> _Activity_
This exercise calls for every record to be set down again, exactly and in full.

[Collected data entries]
-------

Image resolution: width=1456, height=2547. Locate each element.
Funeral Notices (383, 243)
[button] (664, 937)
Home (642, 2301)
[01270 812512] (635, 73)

-------

> _Result_
Image resolution: width=1456, height=2547. Locate each element.
Funeral Notices (383, 243)
[button] (664, 937)
Home (642, 2301)
[01270 812512] (635, 73)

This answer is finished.